++++ Supplied text

Process Converts Human Waste Into Rocket Fuel

Photo by Amy Stuart, UF/IFAS Communications. Pratap Pullammanappallil, a UF associate professor of agricultural and biological engineering, poses with an anaerobic digester used in a process he developed at NASA’s request to turn human waste into rocket fuel.

Adolescent jokes aside, the process finally makes useful something that until now has been collected to burn up on re-entry. What’s more, like so many other things developed for the space program, the process could well turn up on Earth, said Pratap Pullammanappallil, a UF associate professor of agricultural and biological engineering.

“It could be used on campus or around town, or anywhere, to convert waste into fuel,” Pullammanappallil said.

In 2006, NASA began making plans to build an inhabited facility on the moon’s surface between 2019 and 2024. As part of NASA’s moon-base goal, the agency wanted to reduce the weight of spacecraft leaving Earth. Historically, waste generated during spaceflight would not be used further. NASA stores it in containers until it’s loaded into space cargo vehicles that burn as they pass back through the Earth’s atmosphere. For future long-term missions, though, it would be impractical to bring all the stored waste back to Earth.

++++++++
++++ Provided material

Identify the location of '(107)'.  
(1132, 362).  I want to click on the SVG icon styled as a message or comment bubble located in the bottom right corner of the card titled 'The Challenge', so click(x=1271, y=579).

++++++++
++++ Provided material

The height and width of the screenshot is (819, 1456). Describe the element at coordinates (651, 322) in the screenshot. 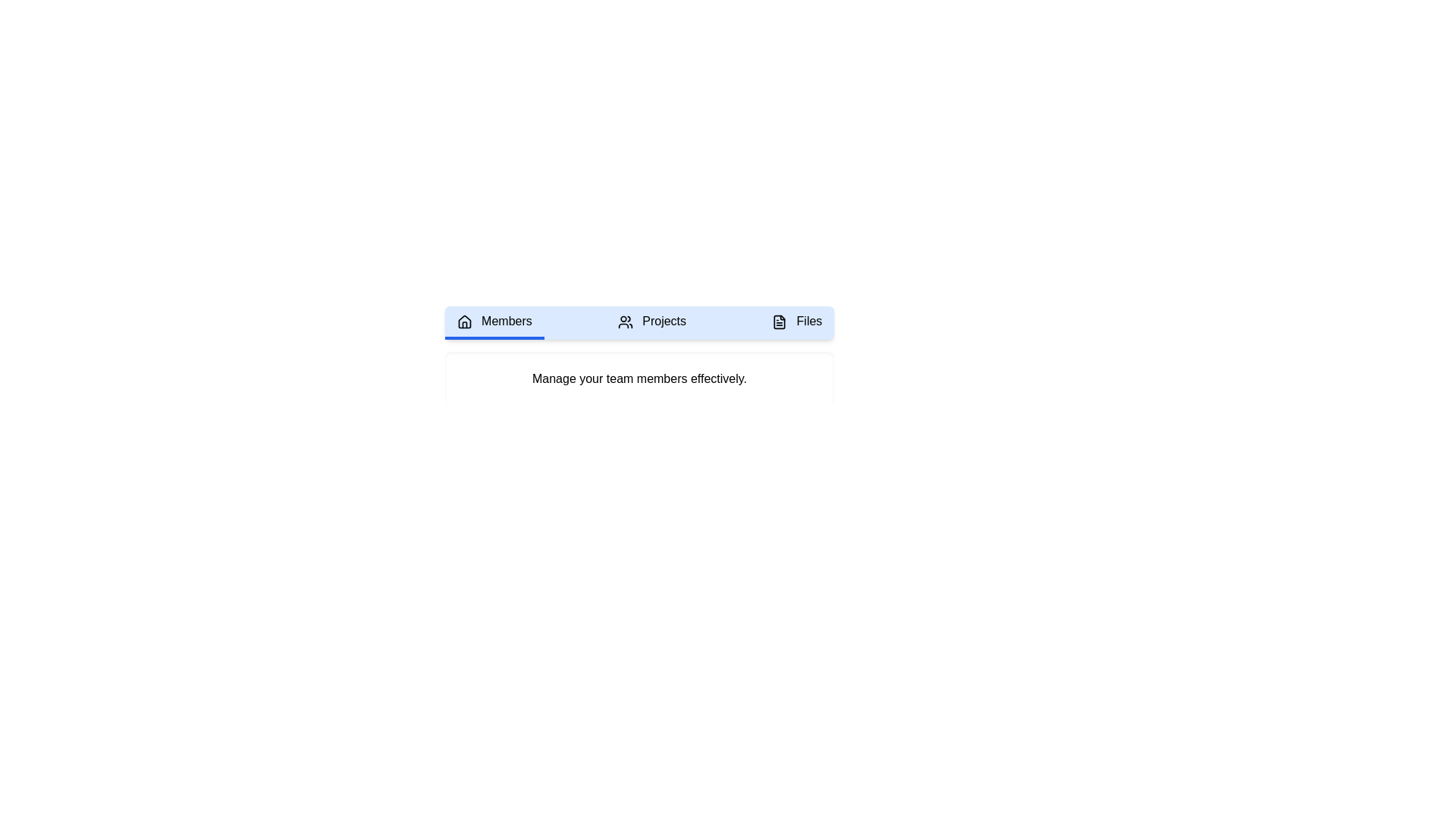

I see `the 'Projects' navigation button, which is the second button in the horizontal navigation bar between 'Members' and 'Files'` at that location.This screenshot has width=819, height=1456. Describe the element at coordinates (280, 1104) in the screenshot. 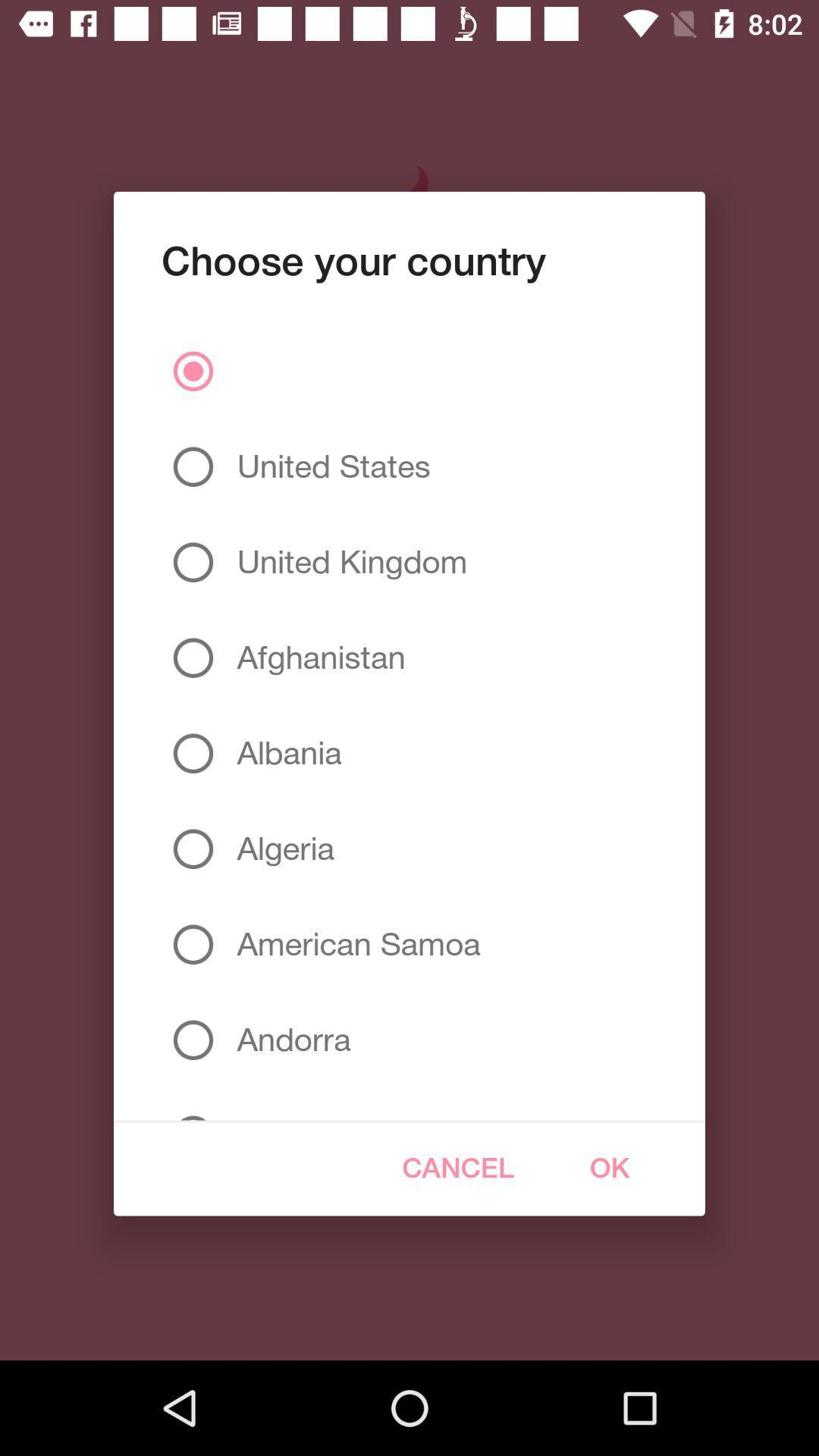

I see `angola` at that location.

++++++++

*Task statement*:
Please condense the paragraph of the text about turning waste into rocket fuel that begins "In 2006, NASA began making plans" into a short bulleted list that keeps its main facts. Work only from the text about turning waste into rocket fuel, not from the records.

*Response box*:
- In 2006, NASA began planning an inhabited facility on the moon's surface, to be built between 2019 and 2024.
- As part of this goal, NASA wanted to reduce the weight of spacecraft leaving Earth.
- Waste from spaceflight has not been reused. It is stored in containers and loaded into cargo vehicles that burn up on re-entry into Earth's atmosphere.
- For future long-term missions, bringing all stored waste back to Earth would be impractical.